Scheduling at the request level has some characteristics. If there is compute capacity available the request will be served as fast as possible. If we don’t address this, considering that serving a complete request with LLMs can take several seconds, other incoming requests would incur a high latency due to queueing delays until compute resources are available. Therefore unless there is a lot of compute replication it is likely that request level scheduling would suffer from high average latencies due to this head-of-line blocking issue. This also suffers from low GPU utilization as individual inference requests typically have low batch size.

Batch Level Scheduling

A way to build upon request-level scheduling is to batch requests within a timeframe and treat them as a single batch for scheduling. This is sometimes called adaptive batching. The benefits of this technique are: 

1) It allows multiple requests to be served at the same time, which reduces the overall average latencies compared to request level scheduling 

2) It increases the GPU utilization as the GPU is computing on a batch 

However from a scheduling perspective, this batch of requests is static. In other words, if new requests arrive after a batch is formed, these new requests have to queue up until this batch is done. So, the time it takes to process a batch is determined by the longest generation request in that batch. This can unnecessarily delay other requests from being served.

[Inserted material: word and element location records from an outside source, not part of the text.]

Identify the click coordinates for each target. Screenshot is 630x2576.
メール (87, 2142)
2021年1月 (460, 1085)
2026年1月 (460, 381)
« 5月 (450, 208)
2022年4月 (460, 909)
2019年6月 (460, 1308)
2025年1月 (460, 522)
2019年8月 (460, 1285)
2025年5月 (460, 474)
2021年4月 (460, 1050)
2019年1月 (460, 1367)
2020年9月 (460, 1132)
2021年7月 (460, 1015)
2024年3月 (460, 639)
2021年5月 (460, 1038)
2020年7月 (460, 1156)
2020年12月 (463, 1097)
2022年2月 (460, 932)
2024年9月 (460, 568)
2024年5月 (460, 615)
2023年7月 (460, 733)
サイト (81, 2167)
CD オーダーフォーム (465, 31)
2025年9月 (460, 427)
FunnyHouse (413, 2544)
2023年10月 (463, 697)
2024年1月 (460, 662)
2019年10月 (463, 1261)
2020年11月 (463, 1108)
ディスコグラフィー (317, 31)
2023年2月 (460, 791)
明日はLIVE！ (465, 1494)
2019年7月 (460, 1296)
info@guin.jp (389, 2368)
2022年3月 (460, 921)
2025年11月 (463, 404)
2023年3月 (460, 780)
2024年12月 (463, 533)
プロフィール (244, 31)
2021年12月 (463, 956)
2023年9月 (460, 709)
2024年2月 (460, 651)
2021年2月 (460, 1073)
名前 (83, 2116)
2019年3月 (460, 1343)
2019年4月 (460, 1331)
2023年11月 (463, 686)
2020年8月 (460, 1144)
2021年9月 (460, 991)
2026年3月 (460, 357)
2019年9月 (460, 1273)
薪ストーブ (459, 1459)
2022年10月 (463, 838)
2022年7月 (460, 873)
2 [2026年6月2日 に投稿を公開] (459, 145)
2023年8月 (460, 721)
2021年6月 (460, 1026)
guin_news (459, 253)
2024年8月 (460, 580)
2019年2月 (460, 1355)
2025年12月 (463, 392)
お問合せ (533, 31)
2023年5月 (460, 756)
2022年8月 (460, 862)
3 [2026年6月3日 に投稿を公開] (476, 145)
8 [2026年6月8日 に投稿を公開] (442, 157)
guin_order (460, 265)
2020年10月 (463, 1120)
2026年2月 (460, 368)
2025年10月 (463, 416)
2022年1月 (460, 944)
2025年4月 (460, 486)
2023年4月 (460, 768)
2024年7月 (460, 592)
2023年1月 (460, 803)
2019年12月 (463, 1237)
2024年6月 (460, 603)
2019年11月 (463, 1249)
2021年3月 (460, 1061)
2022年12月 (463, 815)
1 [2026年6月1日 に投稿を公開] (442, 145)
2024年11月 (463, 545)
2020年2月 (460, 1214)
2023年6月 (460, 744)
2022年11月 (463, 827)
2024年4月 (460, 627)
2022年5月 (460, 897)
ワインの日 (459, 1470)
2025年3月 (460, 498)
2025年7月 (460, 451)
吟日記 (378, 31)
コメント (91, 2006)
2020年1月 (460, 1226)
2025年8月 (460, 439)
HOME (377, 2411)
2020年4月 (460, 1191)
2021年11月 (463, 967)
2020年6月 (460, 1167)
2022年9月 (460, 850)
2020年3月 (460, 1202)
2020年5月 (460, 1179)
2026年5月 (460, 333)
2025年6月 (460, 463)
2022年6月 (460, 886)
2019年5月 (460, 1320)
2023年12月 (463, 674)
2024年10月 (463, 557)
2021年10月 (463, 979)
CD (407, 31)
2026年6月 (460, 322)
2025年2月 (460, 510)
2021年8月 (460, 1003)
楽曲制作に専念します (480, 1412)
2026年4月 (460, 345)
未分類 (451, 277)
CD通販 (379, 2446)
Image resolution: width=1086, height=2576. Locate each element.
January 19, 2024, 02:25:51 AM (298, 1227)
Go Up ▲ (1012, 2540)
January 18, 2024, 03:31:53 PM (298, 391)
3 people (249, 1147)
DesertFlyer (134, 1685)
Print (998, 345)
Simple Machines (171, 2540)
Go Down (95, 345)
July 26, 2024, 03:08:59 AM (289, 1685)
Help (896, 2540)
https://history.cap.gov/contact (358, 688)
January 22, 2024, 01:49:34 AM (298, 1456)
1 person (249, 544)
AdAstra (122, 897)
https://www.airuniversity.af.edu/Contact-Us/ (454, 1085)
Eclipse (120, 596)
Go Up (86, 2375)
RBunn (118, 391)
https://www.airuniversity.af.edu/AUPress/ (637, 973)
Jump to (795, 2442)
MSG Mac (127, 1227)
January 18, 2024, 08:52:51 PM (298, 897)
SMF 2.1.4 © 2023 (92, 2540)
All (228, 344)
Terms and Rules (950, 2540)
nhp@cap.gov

Iteration Level Scheduling and Continuous Batching

The techniques mentioned above have a downside: incoming requests have to wait in the queue until the ongoing generation finishes. This causes unnecessary delays and increases latencies. 

The solution around this issue is to dynamically adjust the batch at the level of iteration (token) generation, sometimes called continuous batching. With continuous batching, new requests join the current batch that is being processed  on the device and finished requests leave the batch as soon as they are done. This approach ensures all requests progress efficiently at the same time. 

This is achieved by leveraging iteration level scheduling, which schedules tokens one by one. After a token is generated for the batch, a scheduling decision is made to adjust the batch accordingly. This fine-grained level of scheduling is a technique that is pioneered by Orca and also implemented by other LLM serving platforms e.g vLLM and TGI. Note that TGI changed their licence recently that might affect how it can be used in production.

Final thoughts

In this blog post we explored the different challenges associated with LLM inference and how they can be addressed to optimize the resources required to serve these models in production. We outlined memory and scheduling optimization techniques and how they can be configured depending on the use case and the different trade-offs associated with each technique that users need to consider. In the next part of this series we will discuss how we can orchestrate LLM applications efficiently.